Marcel Duchamp opôs a decisão artística à apropriação estética ao estabelecer a indife­rença (suspensão do juízo de gosto) ao princí­pio do ready-made. A distância entre as duas atitudes, porém, é irrisória, e a indiferença, insustentável. Sua atração pelas formas tec­nológicas (a famosa hélice contemplada no Salão da Aviação ao lado de Léger e Brancusi), seu interesse pela fotografia e os jogos ópti­cos, sua rejeição à “cozinha pictórica”, fazem parte de um revival da curiosidade.

Portanto, se as coleções de fotografias formadas no século 19 com fins pedagógi­cos foram, nos últimos dez anos, objeto de uma reavaliação estética, isso não se deve apenas à existência de uma história da fotografia ou de historiadores da fotografia, mas também ao fato de as noções de docu­mento poético e de apropriação tenderem a reconstituir uma cultura da curiosidade anterior às especializações institucionais.

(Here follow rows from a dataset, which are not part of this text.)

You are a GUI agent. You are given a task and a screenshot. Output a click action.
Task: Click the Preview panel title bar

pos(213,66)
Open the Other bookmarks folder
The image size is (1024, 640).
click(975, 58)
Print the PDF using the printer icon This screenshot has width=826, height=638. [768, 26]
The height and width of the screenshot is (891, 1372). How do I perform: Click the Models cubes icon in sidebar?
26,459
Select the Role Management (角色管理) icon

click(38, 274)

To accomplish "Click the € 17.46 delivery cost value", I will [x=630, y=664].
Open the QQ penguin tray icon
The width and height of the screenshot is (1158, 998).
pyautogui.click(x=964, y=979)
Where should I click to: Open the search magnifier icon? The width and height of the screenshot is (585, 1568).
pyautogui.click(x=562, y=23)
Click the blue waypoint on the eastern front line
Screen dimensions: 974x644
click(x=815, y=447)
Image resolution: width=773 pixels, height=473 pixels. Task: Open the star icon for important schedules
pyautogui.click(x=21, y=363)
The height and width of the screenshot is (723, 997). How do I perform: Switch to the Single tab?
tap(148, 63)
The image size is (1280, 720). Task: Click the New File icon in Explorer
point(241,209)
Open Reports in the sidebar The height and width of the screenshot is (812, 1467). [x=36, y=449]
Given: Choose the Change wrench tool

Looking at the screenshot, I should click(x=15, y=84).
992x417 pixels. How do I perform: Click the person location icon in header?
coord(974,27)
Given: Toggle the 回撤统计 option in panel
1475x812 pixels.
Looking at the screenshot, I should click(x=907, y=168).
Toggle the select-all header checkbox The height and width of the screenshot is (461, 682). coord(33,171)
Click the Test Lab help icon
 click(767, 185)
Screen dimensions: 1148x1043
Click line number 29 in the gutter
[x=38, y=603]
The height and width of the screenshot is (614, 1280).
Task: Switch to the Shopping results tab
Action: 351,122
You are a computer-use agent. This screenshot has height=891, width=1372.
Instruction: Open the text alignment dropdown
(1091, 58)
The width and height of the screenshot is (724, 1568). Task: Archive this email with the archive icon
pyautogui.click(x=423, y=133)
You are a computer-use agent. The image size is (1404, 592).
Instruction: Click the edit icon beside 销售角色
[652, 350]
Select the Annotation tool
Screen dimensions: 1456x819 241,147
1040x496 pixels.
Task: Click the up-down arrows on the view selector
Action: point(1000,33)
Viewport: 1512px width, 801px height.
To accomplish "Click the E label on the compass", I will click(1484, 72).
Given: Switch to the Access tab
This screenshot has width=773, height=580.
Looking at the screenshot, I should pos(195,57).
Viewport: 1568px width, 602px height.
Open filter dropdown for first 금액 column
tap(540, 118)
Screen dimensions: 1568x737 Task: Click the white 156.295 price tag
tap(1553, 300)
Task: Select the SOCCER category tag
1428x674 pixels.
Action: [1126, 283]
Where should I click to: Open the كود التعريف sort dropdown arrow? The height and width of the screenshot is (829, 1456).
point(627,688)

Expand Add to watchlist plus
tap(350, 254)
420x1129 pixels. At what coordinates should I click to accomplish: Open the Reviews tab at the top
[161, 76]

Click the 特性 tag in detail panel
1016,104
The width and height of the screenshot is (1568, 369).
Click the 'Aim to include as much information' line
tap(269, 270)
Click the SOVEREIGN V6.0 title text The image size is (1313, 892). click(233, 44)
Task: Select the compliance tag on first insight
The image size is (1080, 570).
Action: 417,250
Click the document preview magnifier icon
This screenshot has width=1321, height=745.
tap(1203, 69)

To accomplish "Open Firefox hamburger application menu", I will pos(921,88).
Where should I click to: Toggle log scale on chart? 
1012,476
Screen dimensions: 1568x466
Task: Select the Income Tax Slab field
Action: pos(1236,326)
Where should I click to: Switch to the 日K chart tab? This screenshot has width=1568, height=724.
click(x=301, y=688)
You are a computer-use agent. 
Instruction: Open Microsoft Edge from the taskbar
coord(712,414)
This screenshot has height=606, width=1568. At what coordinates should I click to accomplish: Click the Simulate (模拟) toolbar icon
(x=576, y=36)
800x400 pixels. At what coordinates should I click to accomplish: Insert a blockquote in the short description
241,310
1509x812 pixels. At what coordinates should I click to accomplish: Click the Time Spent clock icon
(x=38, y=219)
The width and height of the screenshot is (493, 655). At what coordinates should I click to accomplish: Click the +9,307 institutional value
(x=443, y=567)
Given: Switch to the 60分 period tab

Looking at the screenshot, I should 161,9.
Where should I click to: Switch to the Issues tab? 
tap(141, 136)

Todavia, entre os gabinetes de curiosi­dades e as coleções de imagens documen­tais, a distância histórica é irredutível. À heterogeneidade dos objetos e materiais, opõe-se a uniformidade da imagem. Esta é o equivalente genérico dos objetos de conhe­cimento, estudo, contemplação e uso, os quais a imagem permite reunir num lugar comum. Ela nivela o que aglutina. Allan Sekulla reconheceu nesse nivelamento o princípio do formalismo:

Da mesma forma como o dinheiro é a medida padrão do valor de troca, reunindo todos os bens desse mundo num sistema único de transações, a fotografia, a princípio, reduz todas as percepções a relações de equivalên­cia formal. […] O formalismo reúne todas as imagens do mundo num único grande mer­cado estético, arrancando-as de todo con­texto de origem, sentido e uso.3

Os historiadores da fotografia que hoje exploram arquivos documentais veem-se então confrontados com uma dupla tarefa. Se, por um lado, “inventam” documentos artísticos, atitude justificada pelo exemplo da arte moderna e contemporânea, por outro, devem evitar reduzir uma diversi­dade histórica que corresponde a funções, usos e procedimentos distintos.